*** Begin section ***

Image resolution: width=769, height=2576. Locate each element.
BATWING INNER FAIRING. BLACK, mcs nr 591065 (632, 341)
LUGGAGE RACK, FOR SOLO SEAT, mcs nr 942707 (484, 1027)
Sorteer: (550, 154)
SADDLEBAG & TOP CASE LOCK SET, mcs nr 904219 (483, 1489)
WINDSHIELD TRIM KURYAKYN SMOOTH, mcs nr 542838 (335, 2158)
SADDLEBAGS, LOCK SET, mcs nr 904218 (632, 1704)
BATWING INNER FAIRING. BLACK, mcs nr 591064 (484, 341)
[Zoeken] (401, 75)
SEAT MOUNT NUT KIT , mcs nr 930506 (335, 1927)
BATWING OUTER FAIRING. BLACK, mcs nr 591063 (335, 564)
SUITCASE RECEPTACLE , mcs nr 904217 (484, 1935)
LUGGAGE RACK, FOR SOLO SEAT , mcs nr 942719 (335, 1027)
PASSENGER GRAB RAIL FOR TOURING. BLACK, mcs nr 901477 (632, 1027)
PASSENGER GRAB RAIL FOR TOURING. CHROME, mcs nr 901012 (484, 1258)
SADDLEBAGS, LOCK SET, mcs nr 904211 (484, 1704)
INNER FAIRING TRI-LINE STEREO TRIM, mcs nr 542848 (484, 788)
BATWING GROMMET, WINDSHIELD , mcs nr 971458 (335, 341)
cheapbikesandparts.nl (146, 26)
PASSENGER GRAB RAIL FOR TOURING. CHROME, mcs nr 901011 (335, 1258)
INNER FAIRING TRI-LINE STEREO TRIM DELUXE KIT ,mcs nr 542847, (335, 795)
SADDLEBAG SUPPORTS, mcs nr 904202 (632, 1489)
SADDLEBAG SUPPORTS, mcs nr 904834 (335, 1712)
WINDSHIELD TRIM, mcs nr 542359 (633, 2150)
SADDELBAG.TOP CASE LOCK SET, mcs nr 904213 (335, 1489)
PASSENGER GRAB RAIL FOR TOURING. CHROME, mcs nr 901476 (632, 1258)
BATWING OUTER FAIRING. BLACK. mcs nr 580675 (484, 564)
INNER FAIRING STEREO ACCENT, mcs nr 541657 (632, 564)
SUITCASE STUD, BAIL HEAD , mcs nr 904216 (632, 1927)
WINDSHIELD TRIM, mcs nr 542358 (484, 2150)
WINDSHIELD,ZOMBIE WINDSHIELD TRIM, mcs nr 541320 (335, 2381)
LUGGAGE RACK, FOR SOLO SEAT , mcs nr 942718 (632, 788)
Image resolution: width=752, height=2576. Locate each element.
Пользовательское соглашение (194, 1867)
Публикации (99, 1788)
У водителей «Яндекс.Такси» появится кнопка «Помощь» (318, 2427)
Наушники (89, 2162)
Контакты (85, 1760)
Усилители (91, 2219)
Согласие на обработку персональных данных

*** End section ***

# REQUIREMENT
Transcribe, exactly and without additions, the lines of the records above, beginning with the line that contains "BATWING INNER FAIRING. BLACK, mcs nr 591064" and ending with the line that contains "PASSENGER GRAB RAIL FOR TOURING. BLACK, mcs", both included.

# THE ANSWER
BATWING INNER FAIRING. BLACK, mcs nr 591064 (484, 341)
[Zoeken] (401, 75)
SEAT MOUNT NUT KIT , mcs nr 930506 (335, 1927)
BATWING OUTER FAIRING. BLACK, mcs nr 591063 (335, 564)
SUITCASE RECEPTACLE , mcs nr 904217 (484, 1935)
LUGGAGE RACK, FOR SOLO SEAT , mcs nr 942719 (335, 1027)
PASSENGER GRAB RAIL FOR TOURING. BLACK, mcs nr 901477 (632, 1027)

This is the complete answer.